Is there a way to remove -1 padding in node2vec_walk

Hi, I am trying to implement Skipgram on node2vec based random walk, when I tested with the Cora dataset it works perfectly, and with my own dataset with 5M edges the generation of walks always pad with -1, which does not exist in the embedding table. is there any way to avoid this behavior?
Thanks

Usually in NLP there’s an UNK token, you can have similar things in node2vec models. You can set the padding_idx in Embedding — PyTorch 1.9.1 documentation to -1 for this scenario to support -1 as index

padding_idx is an index I tried to set it to -1, then it will set the last vector to zeros i.e; the last node. so, I augmented the num_of embedding and set the N+1 nodes to padding_idx.

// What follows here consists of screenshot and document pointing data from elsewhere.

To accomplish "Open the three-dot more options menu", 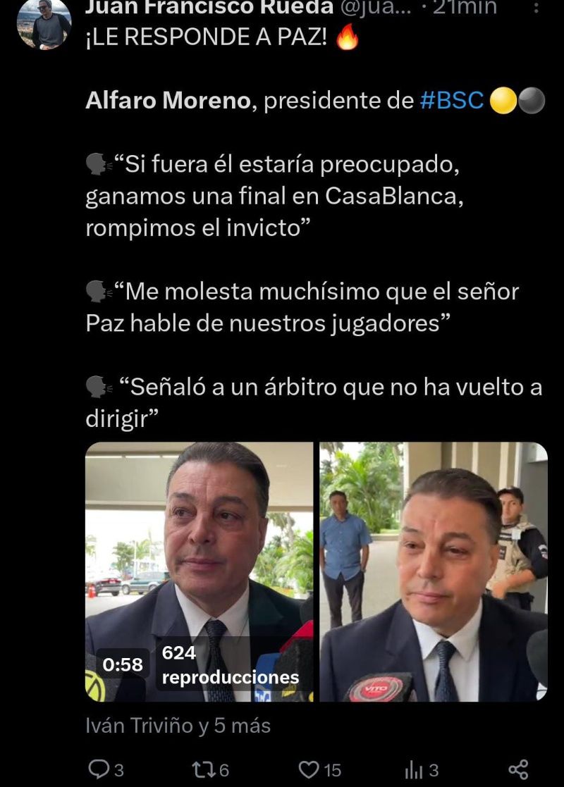I will pos(537,7).
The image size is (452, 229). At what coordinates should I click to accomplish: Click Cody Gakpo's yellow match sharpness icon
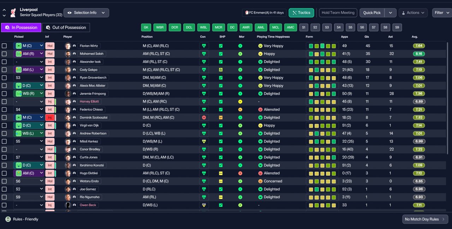221,70
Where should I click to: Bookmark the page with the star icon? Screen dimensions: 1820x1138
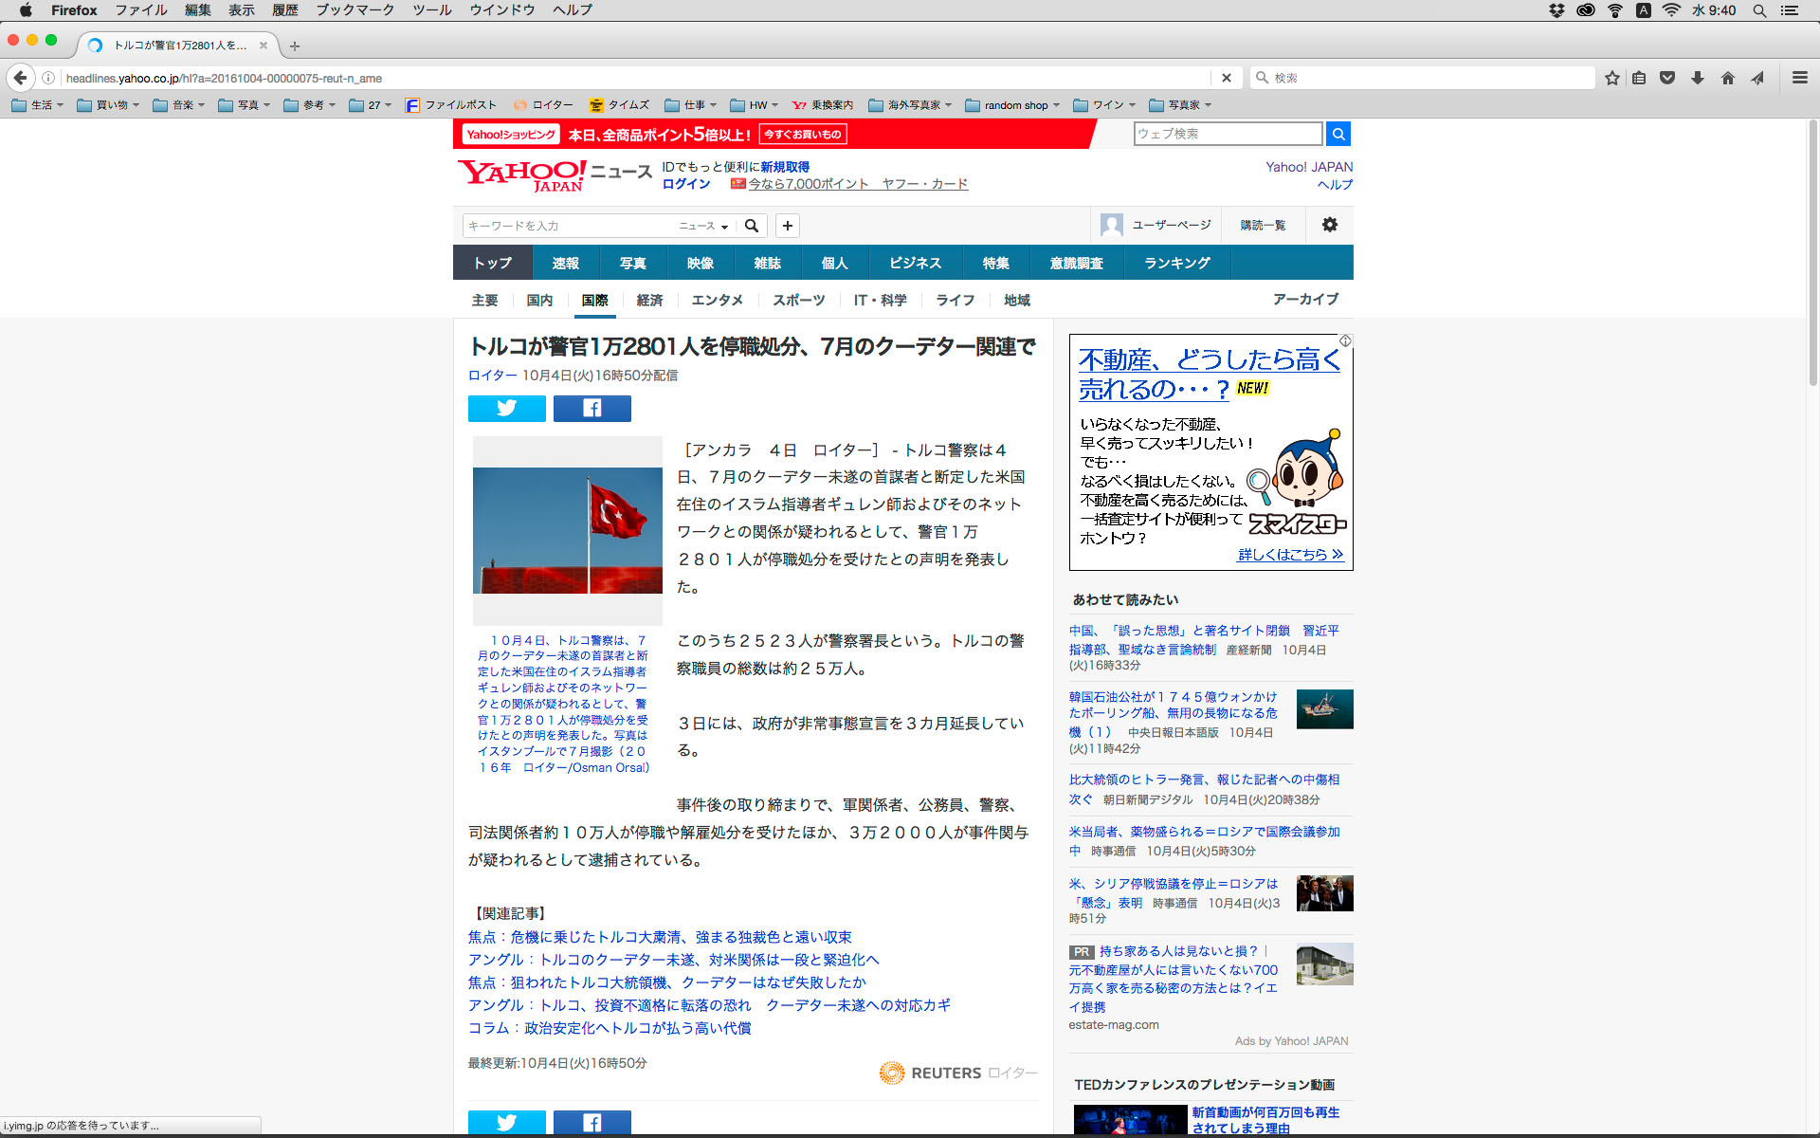tap(1611, 78)
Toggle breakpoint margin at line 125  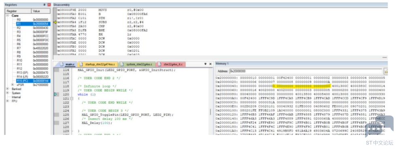(57, 115)
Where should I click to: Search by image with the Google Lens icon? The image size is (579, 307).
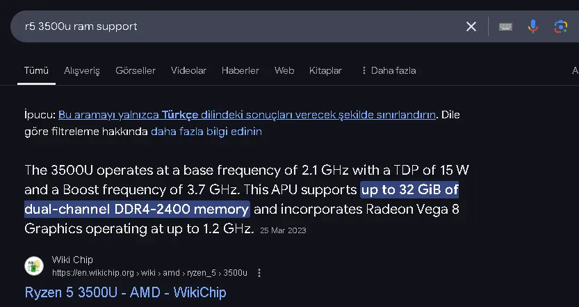[560, 26]
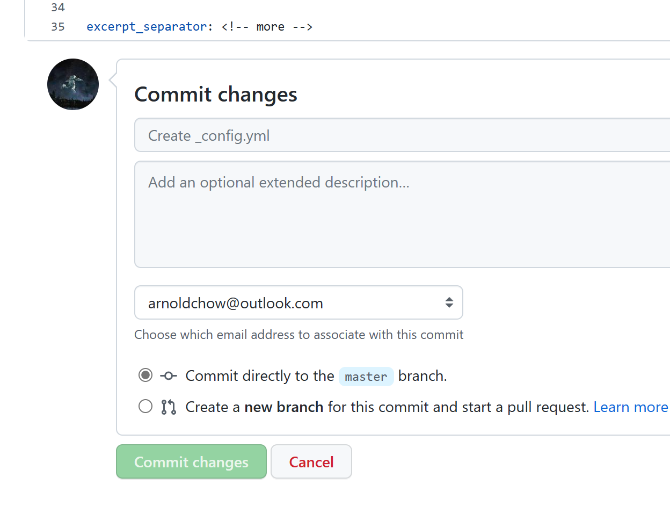
Task: Click the up-down arrows in email selector
Action: tap(449, 303)
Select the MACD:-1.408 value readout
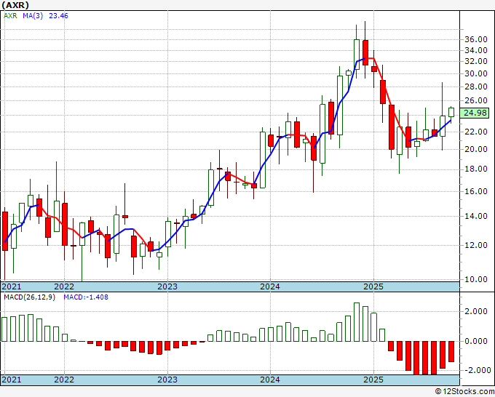This screenshot has height=397, width=495. pos(84,297)
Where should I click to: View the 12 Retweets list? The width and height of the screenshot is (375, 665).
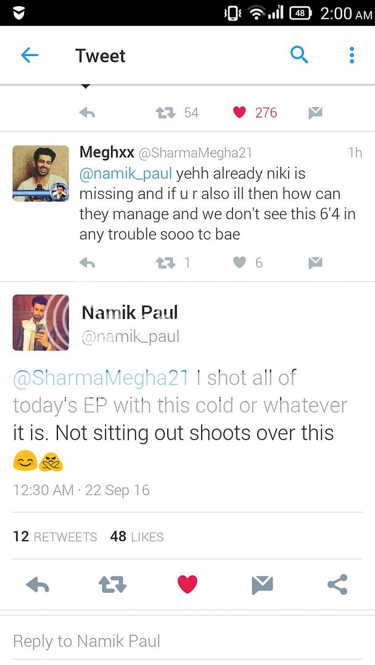tap(55, 536)
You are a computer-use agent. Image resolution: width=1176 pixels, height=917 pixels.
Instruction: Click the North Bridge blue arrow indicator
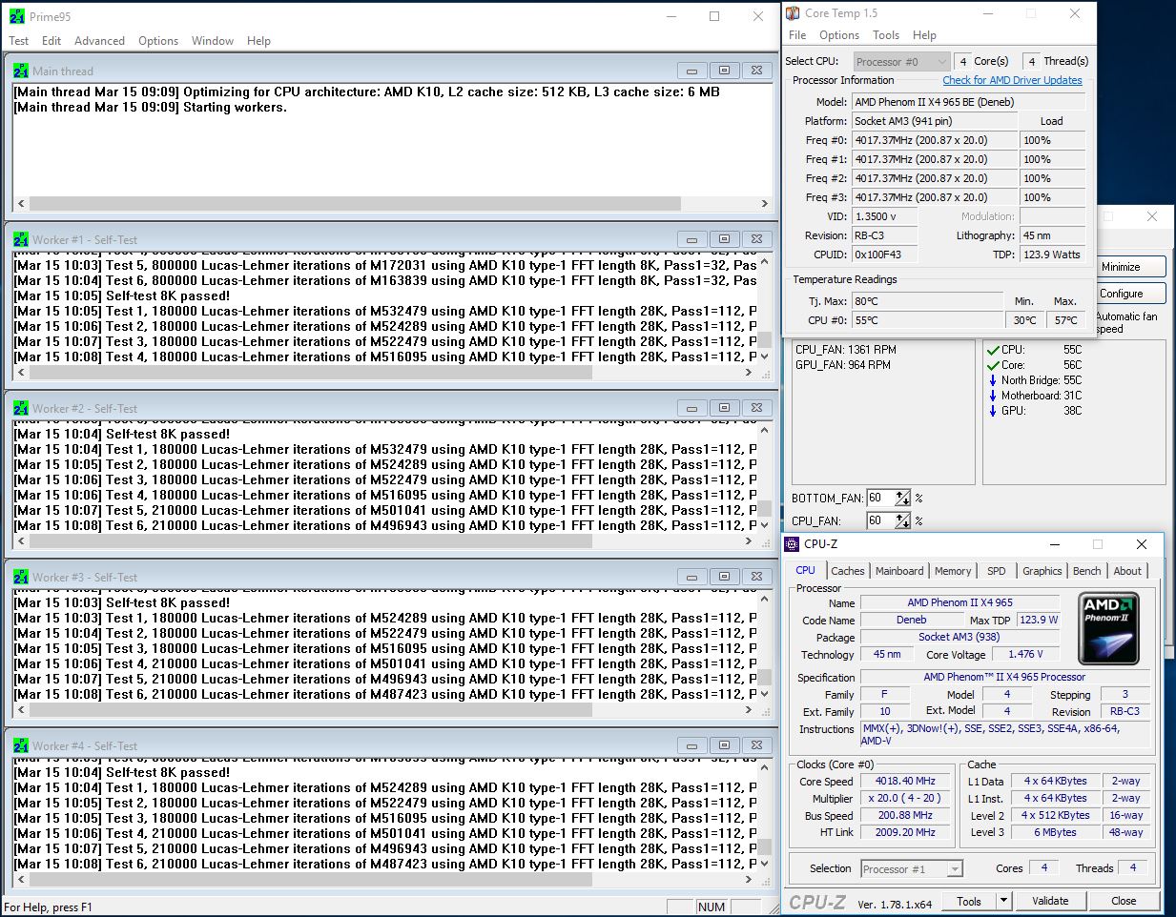[x=993, y=380]
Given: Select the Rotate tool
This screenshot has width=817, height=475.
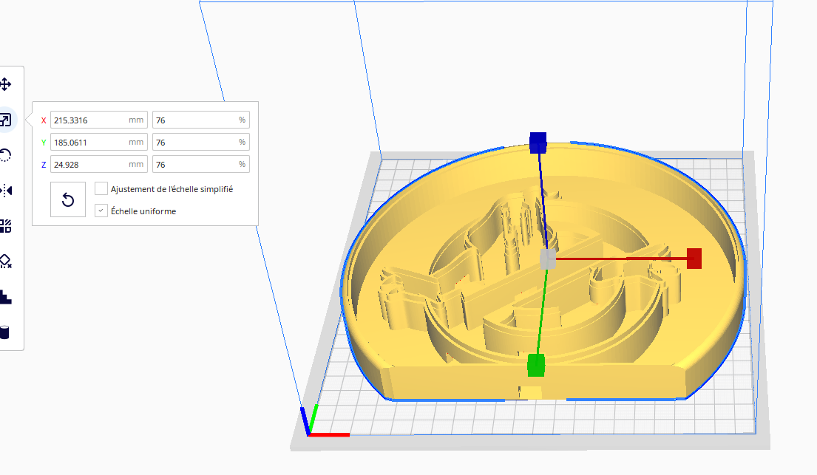Looking at the screenshot, I should [5, 155].
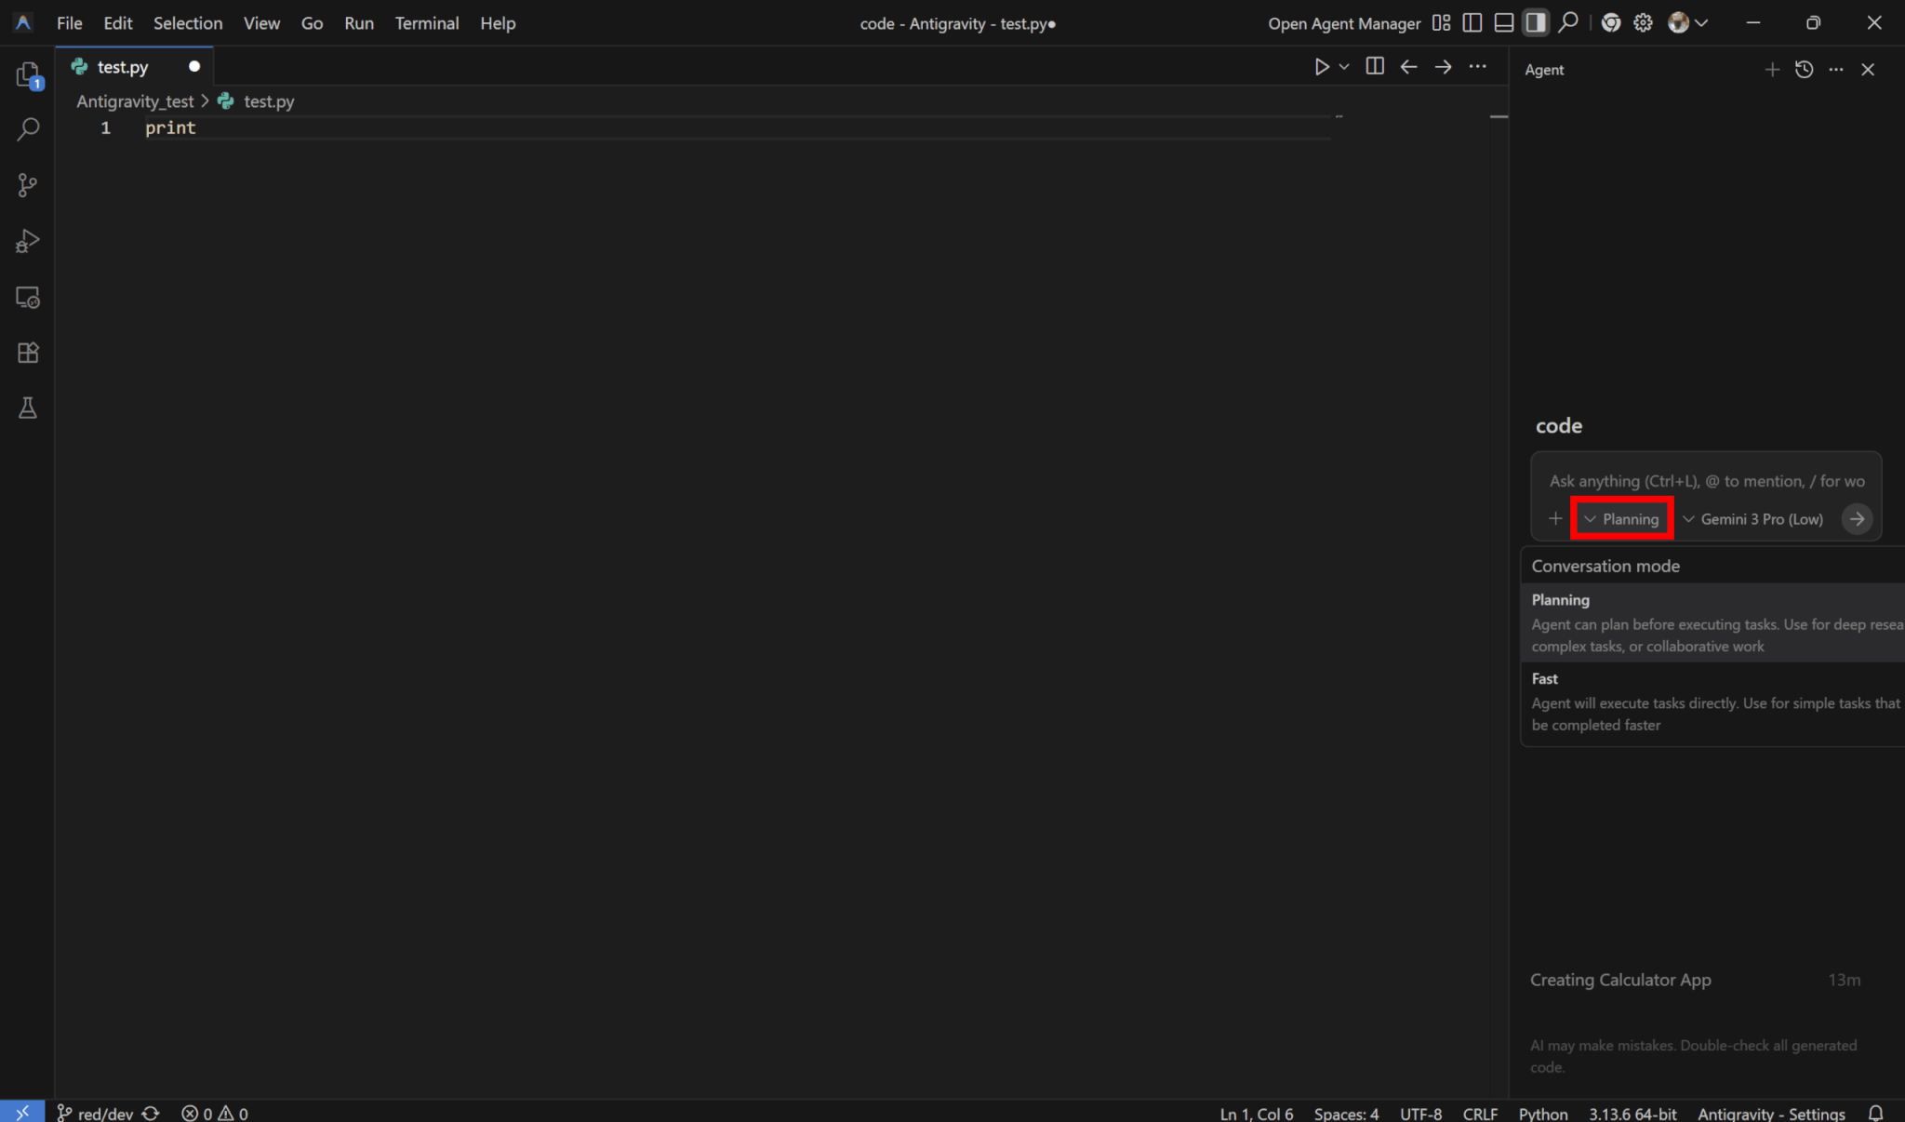The width and height of the screenshot is (1905, 1122).
Task: Click Open Agent Manager button
Action: click(1343, 23)
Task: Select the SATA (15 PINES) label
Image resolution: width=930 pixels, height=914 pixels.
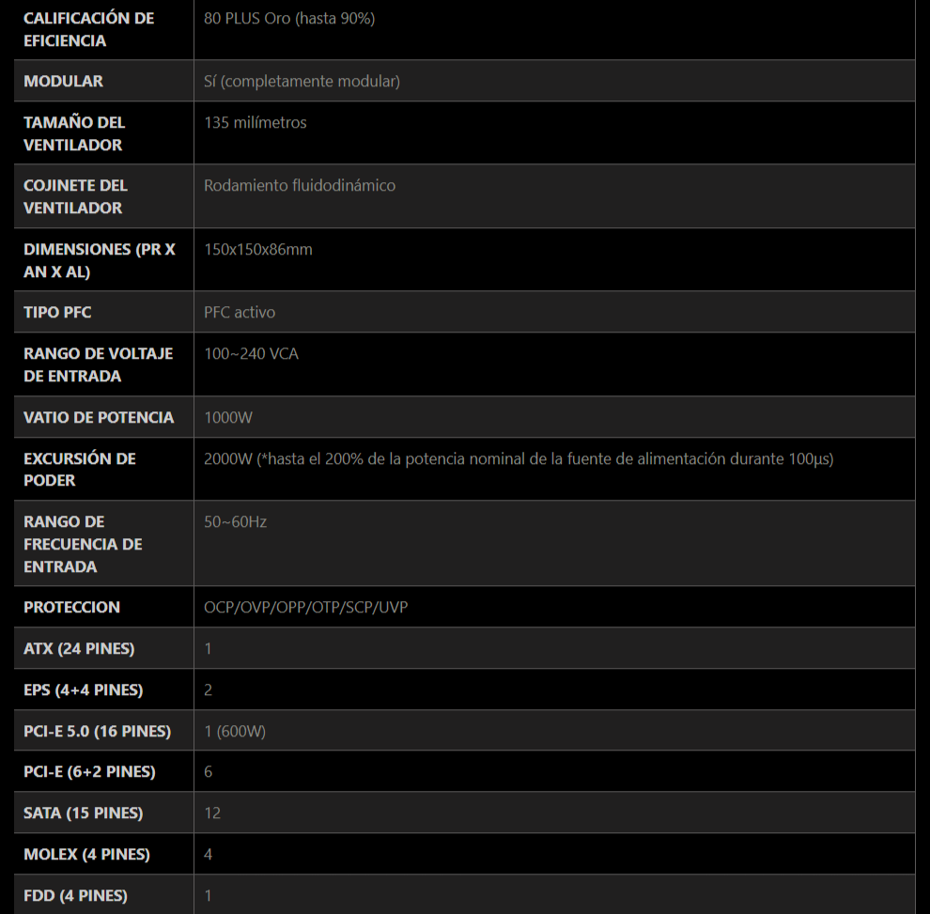Action: (x=83, y=813)
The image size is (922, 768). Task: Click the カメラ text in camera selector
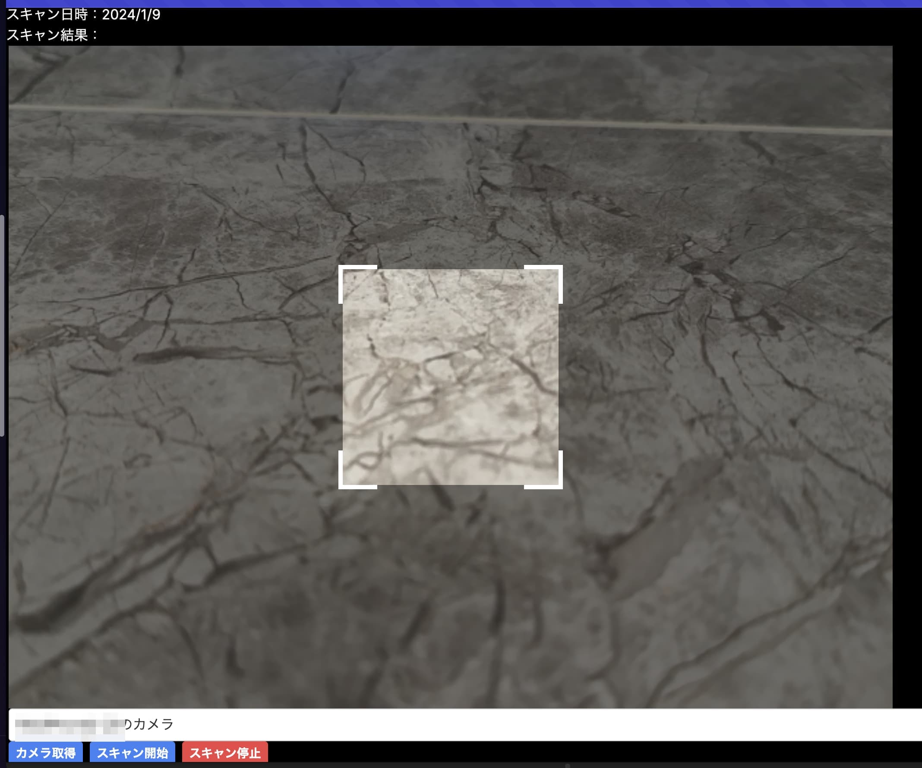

self.embedding = nn.Embedding(self.N + 1, embedding_dim, sparse=use_sparse, padding_idx=self.N)

in the training loop, I replaced -1 by N+1.

pos_start, pos_rest = pos_trace[:, 0], pos_trace[:, 1:].contiguous()  # start node and following trace
pos_start[pos_start == -1] = self.N
pos_rest[pos_rest == -1] = self.N

Thanks for your help @VoVAllen.

1 Like

This topic was automatically closed 30 days after the last reply. New replies are no longer allowed.